At PASIC Zildjian introduces new ex-heavy 22″ride based on K Zildjian Symphonic prototypes…thanks to interest fueled by my review on

K Zildjian Symphonic reviewed by T Bruce Wittet

October 19, 2012 Ottawa, Canada: As we speak, I’m loading the car for the 2-hour drive to the Montreal Drum Fest and reflecting on the news that my review continues to generate interest.
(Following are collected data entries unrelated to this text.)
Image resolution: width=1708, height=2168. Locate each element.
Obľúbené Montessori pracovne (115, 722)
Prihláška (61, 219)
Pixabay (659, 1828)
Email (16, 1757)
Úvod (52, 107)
In fact, last week I received two emails requesting I sell off my own protos, which resemble my early 1960s “Jon Christensen ride” (and Jon’s, too; he’s borrowed mine). Not until monkeys fly…but, I teased the inquirers…maybe the Zildjian booth at PASIC will have surprises in store.

I reviewed the hand cymbal proto pair. Both are punishing in weight, thick at the edges, lathed weirdly, and mottled, just like the century-old cymbals they replicate. I have played those cymbals, too, incidentally. Paul did a fabulous job—a difficult job, too, making a heavy, tight-surfaced ride feel gentle to the touch. So I get credit, as do you, readers of this website, for the new K heavy ride. But there is a twist to the story and one that gives clout and even more reason-to-live for the new ride to be unveiled at PASIC.

Orchestral K hand cymbal prototypes reviewed by T Bruce Wittet

original K Symphonic Traditional Heavy reviewed as rides in these pages

Several months ago, session ace Dave Mattacks visited Paul. Under his arm was a fascinatingly heavy Turkish K I’d played at DM’s house on several occasions. To me, it was the archetypical heavy K in the spirit of Jon Christensen. The heritage, however, most more rock than ECM jazz: the ride was once played by Jim Gordon, who passed it on to Jim Capaldi before it ended up in Mattacks’ hands. I talked to DM and to Paul Francis and my feeling is that DM’s visit to Zildjian put the new K heavy over the top—put it on the fast track for PASIC.

Why bother with an extra-heavy K ride? The thrill is the thin thread

I hear you. But I disagree about all this business about extra-thin rides that wobble at the edges. To me, they’re fine for hobbyists but add up to squat when played by the likes of Tony Williams (and I’ve played a set of his American Ks in addition to 7 of his Turkish K rides including the legendary Nefertiti Ride). Tony sought stability in a ride—in addition to all those trashy lows and seemingly dissonant overtones.

To combine these traits in an extra-heavy ride is no mean feat. The heavier you get, the more the ping shines. In its wake, however, are mundane, “linear” tones that speak of clatter more than creativity.

Paul Francis, however, was fortunate. When he created the new K Zildjian Symphonic heavies, he kept two century-old Turkish K orchestral hand cymbals that defied the rules. While the benchmark K weight peaks at “medium”, these were martial in their heaviness.

What is “heavy”?

Good question. Given they are Zildjian cymbals, basically hand smelted and lathed, then rotary hammered via a computer program that replicated the diverse peen sizes, clusters of blows, and surface tension of the century-old benchmarks, they will vary within a half-pound, give or take.

When I spoke to Paul yesterday, he told me that the one he was touching up, hammering by hand, weighed in at 8 pounds, 12 ounces—maybe 3,800-plus grams.

Zildjian new "Symphonic Trad Heavy Ride" 22"

Sneak peak at new "K Symphonic Ride" 8lb 12oz

The photos tell a story, first of my review prototypes, then of the new ride to be shown at PASIC. Grab a Kleenex; you’ll be drooling.